Kyle McDonald is an artist working with code. He crafts interactive and immersive audiovisual installations, performances, and new tools for creative exploration—building new communities and collaborations along the way. He uses techniques from computer vision and machine learning to ask questions about how we connect—and to imagine a shared future. Previously adjunct professor at NYU's ITP, member of F.A.T. Lab, community manager for openFrameworks, he also consults for corporate clients and leads workshops on new technologies. Work commissioned, collected, and shown internationally, including: the V&A, NTT ICC, Ars Electronica, Sonar, and Eyebeam.
Rebeca Romero
Rebeca Romero is an interdisciplinary artist born in Peru and based in London. Through a range of media that includes sculpture, ceramics, textiles, sound, performance, and video, she explores concepts of diasporic identity, truth, fiction, and their relationship to the digital age. Selected exhibitions include: After the Sun (Copperfield, London, 2025), Cosmotechnics (FACT, Liverpool, 2024), Holding Cosmic Dust (Corinium Museum, Circenster, 2024), Trinta/Treinta/Thirty years of the Essex Collection of Art from Latin America (Art Exchange, Essex, 2023), Semilla SAGRADA (OGR Award, OGR Torino, 2023), Oracles and Algorithms (Copperfield, London, 2022), and so on (Das Weisse Haus, Vienna, 2022), Bloomberg New Contemporaries (Firstsite Colchester & South London Gallery, UK, 2021), The Obsolete in Reverse (Springseason Gallery, UK, 2020), and London Grads Now (Saatchi Gallery, UK, 2020).
Tianyi Sun and Fiel Guhit
Tianyi Sun and Fiel Guhit's collaborative artist practice examines the ways in which sound, time, and narrative function as material and metaphor for their simulated present. Central to their work is the utilization and questioning of generative technologies that act as both an illusory expansion and extension of the human mind but also as a medium through which labour and violence are disguised and intensified. Their investigative approach manifests as multimodal performances, moving images, and installations that blur disciplinary and formal boundaries. By interweaving traditional and speculative philosophies, histories, and practices, they compose systems that amalgamate, confront, and question the temporalities and dominant narratives of contemporary technological advancements.
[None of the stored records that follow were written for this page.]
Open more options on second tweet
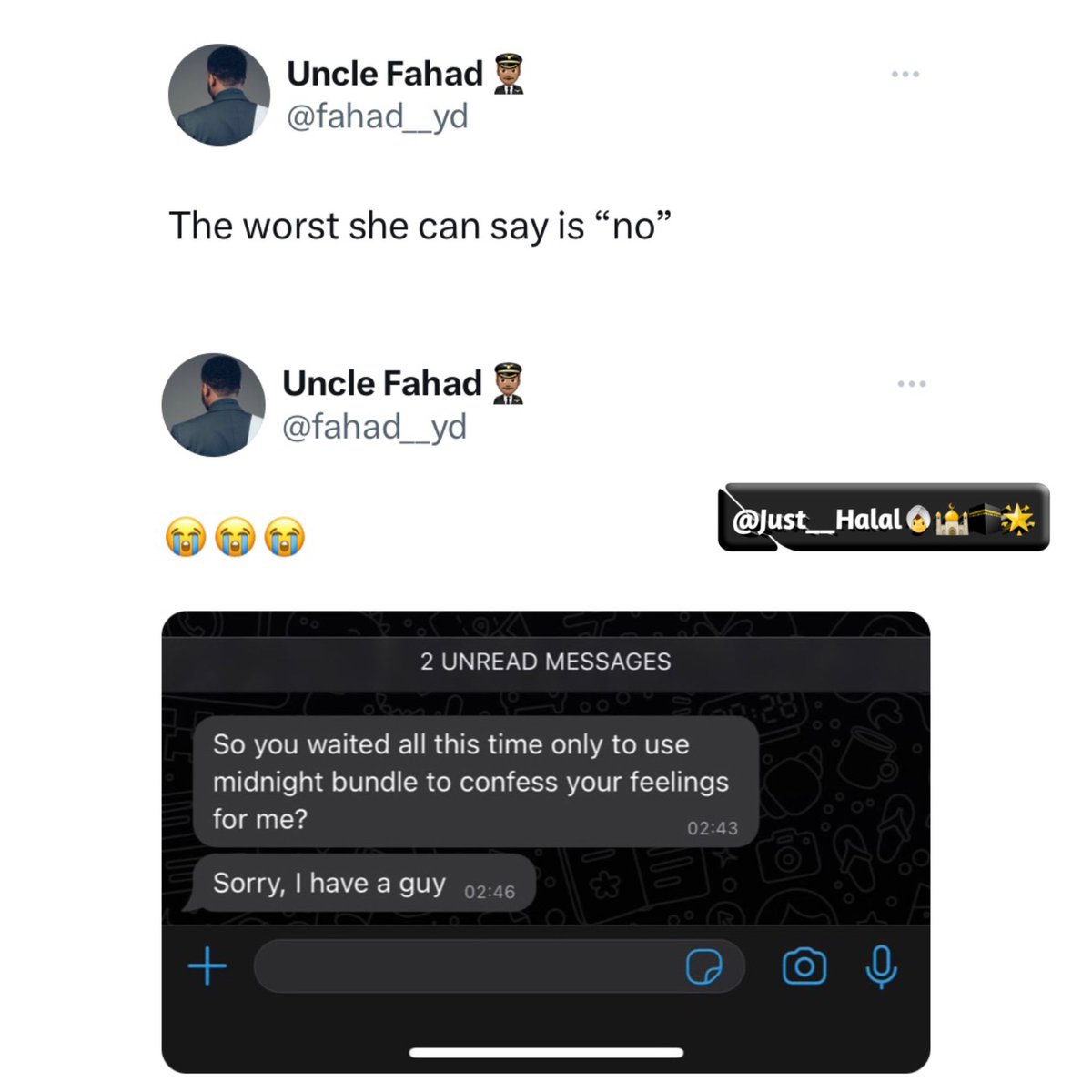 (911, 384)
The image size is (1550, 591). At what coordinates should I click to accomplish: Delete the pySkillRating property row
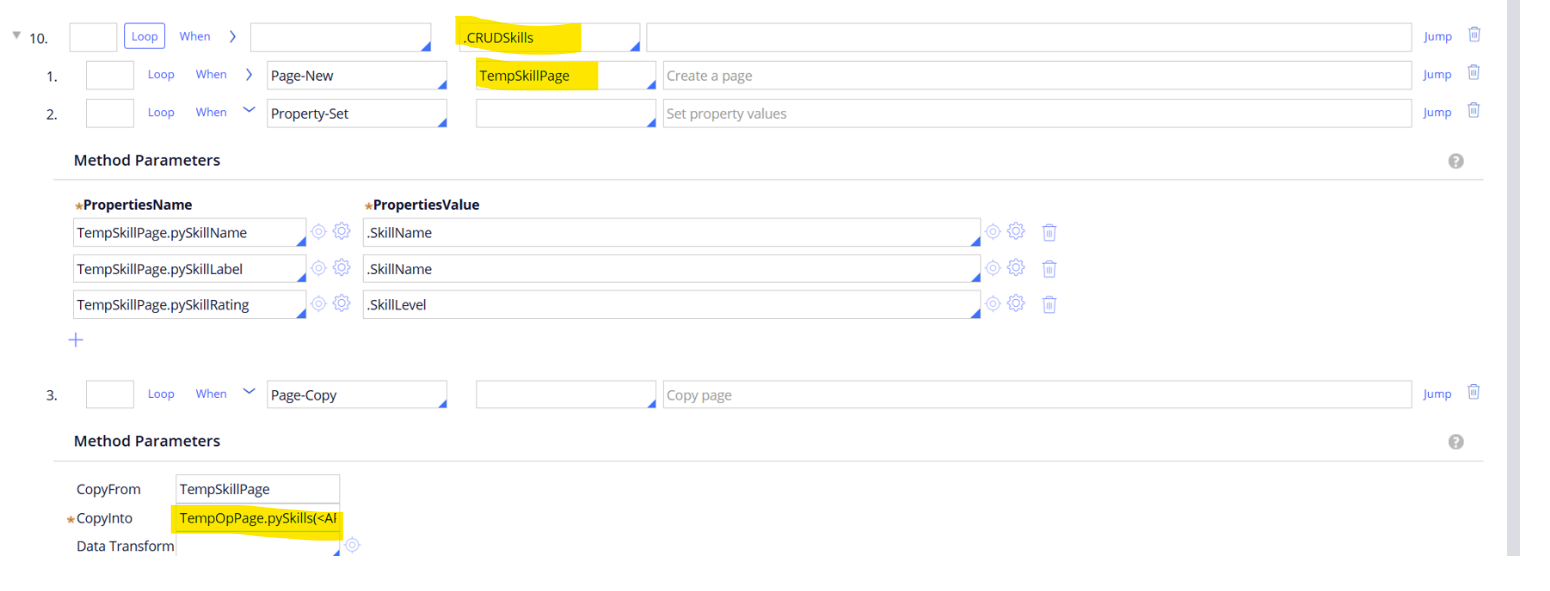[x=1049, y=305]
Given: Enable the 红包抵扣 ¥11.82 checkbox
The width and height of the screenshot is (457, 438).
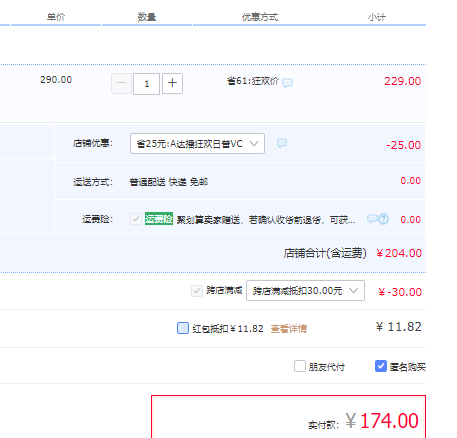Looking at the screenshot, I should coord(183,328).
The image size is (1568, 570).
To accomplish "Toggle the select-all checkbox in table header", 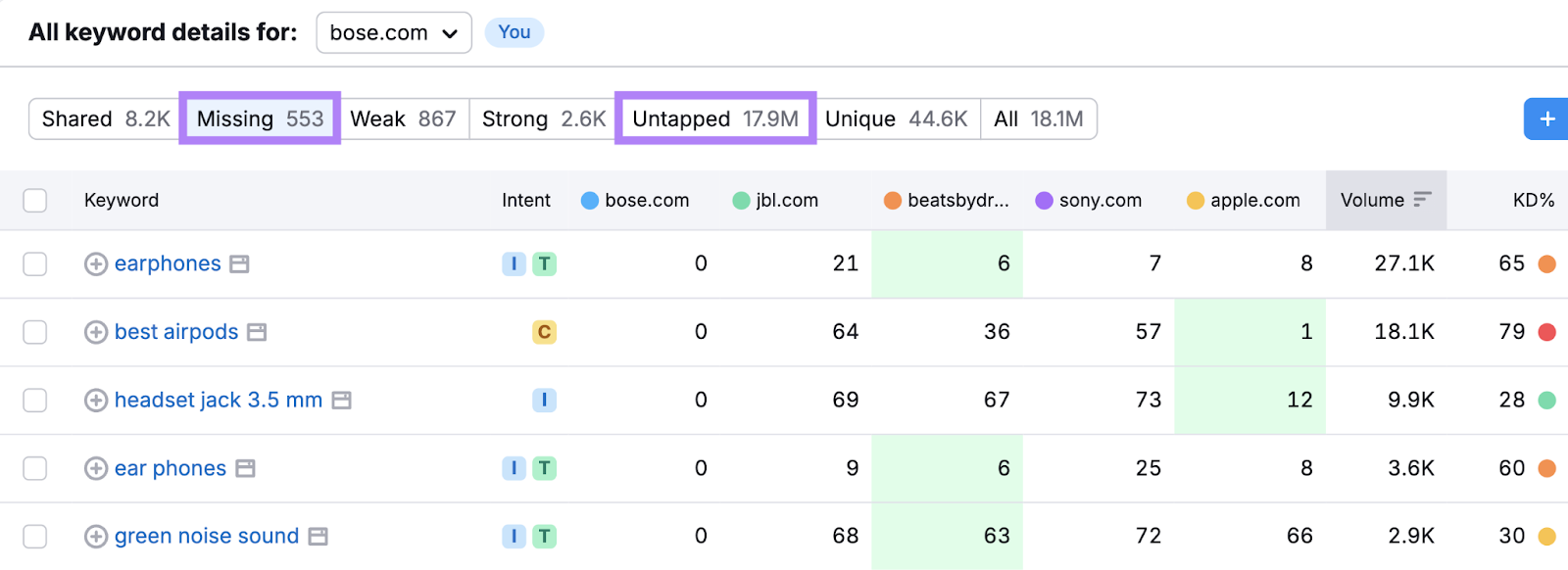I will pyautogui.click(x=35, y=201).
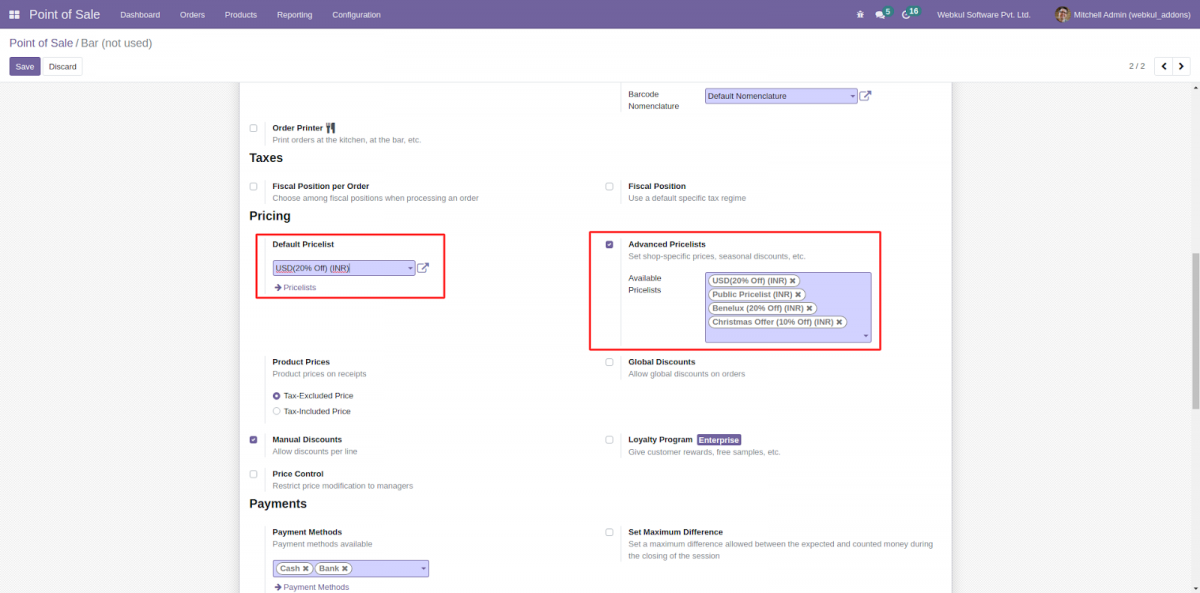
Task: Click the next record arrow in the pager
Action: pyautogui.click(x=1181, y=65)
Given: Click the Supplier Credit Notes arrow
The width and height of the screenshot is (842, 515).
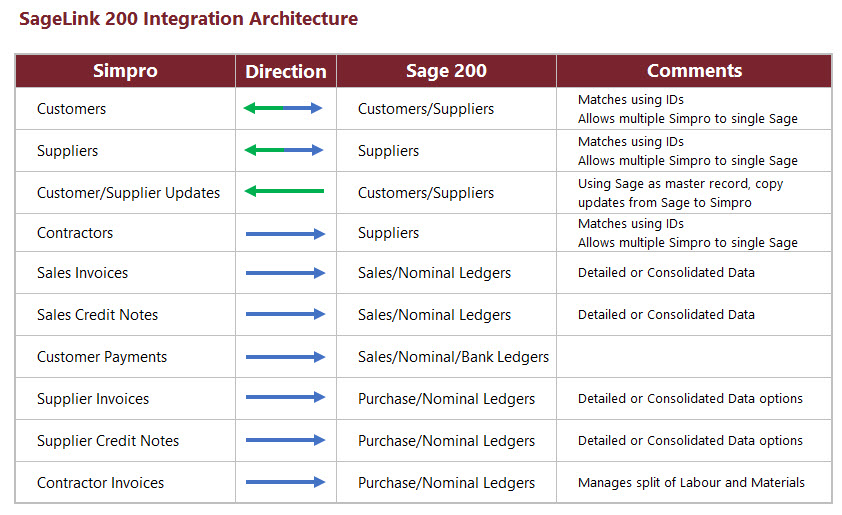Looking at the screenshot, I should click(286, 440).
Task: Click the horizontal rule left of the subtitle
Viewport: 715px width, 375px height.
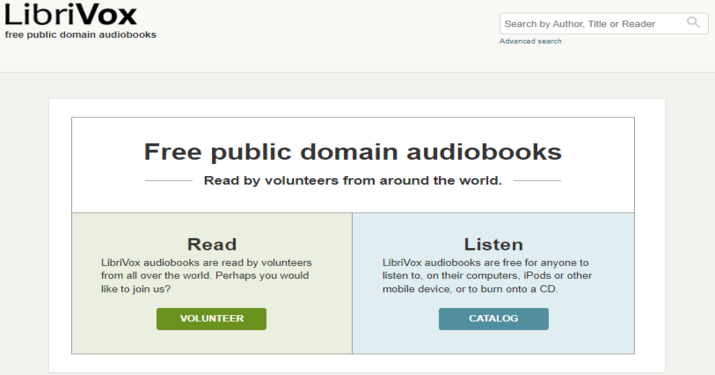Action: click(169, 181)
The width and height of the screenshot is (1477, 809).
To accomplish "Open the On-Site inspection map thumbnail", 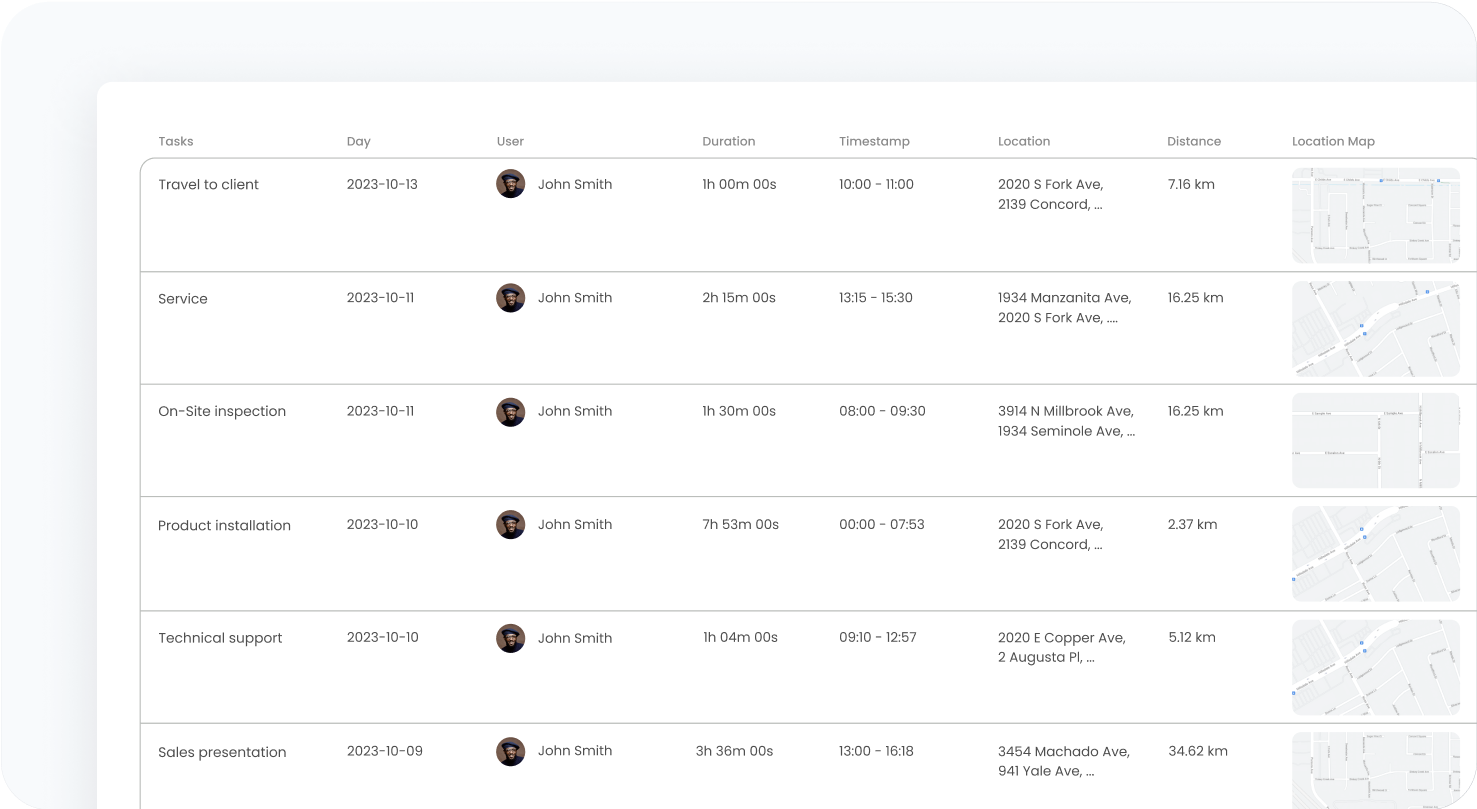I will pyautogui.click(x=1375, y=440).
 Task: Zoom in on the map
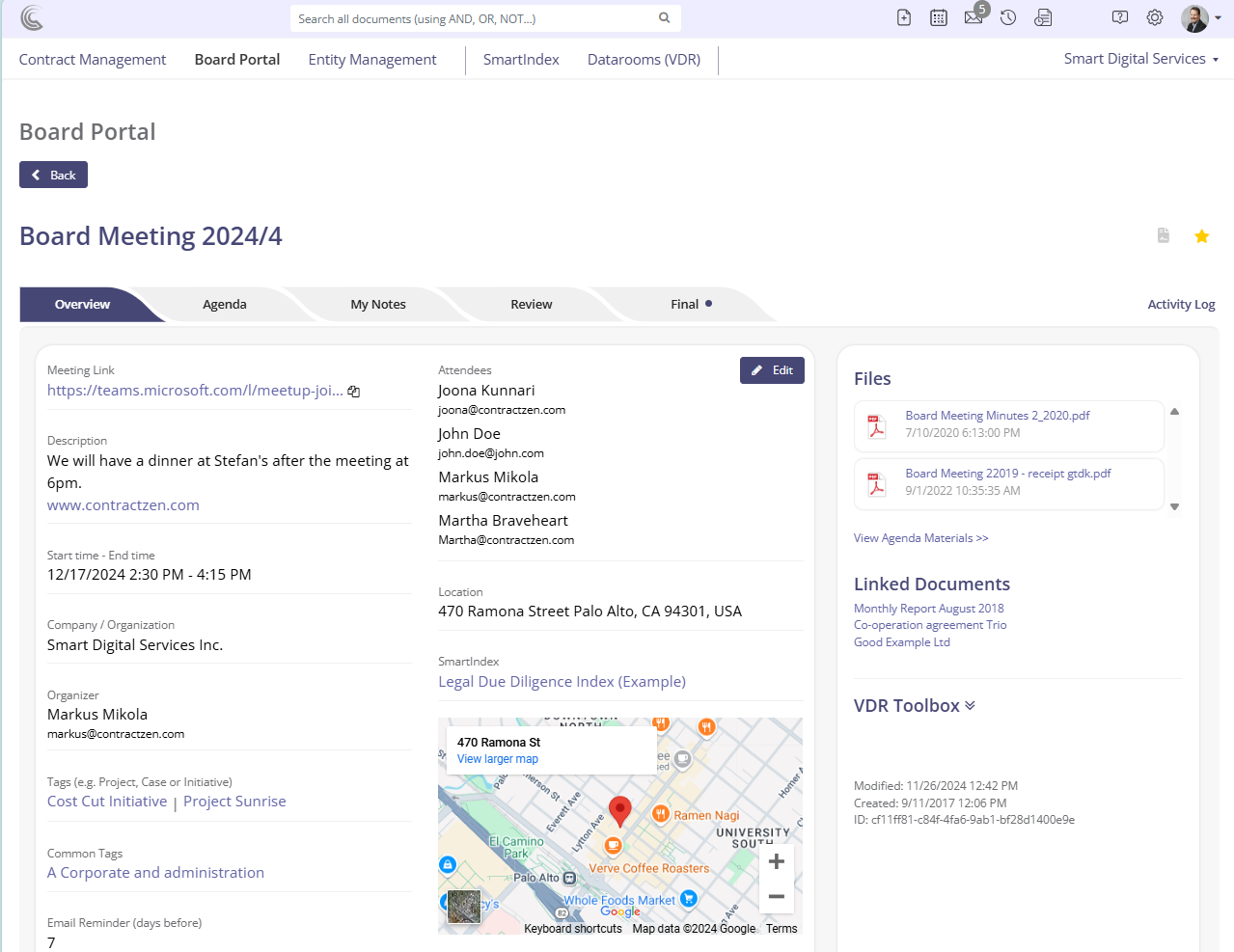(776, 861)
Sun and Guhit have performed and exhibited at Artist’s Space, New York; Smack Mellon, Brooklyn; and Haus der Elektronischen Künste, Basel, Switzerland; among others. They both received their MFA in Fine Arts from Parsons, The New School, and were artists-in-residence at 99 Canal, New York, and Eyebeam, New York.
Kathy Cho, Curator
Kathy Cho is a curator who supports the practices of living artists by producing exhibitions, events, images, and writing to collectively archive loose narratives of lived experiences. Ongoing research includes expanding the visual and dialogic lexicon of diaspora artists, and exploring the physical and digital architectures of affect. Her accumulation of experiences in artist-run spaces, event production, studio management, and archives continues to inform how she approaches working with artists and cultural producers with care.
She received an MFA in Curating from Goldsmiths, University of London and was previously a Curatorial Fellow at The Kitchen. She is currently the Curator-in-Residence at Bemis Center for Contemporary Arts, and the Exhibitions Manager at Counterpublic, and has previously contributed to art ecosystems in New York, London, Philadelphia, Chicago, and online.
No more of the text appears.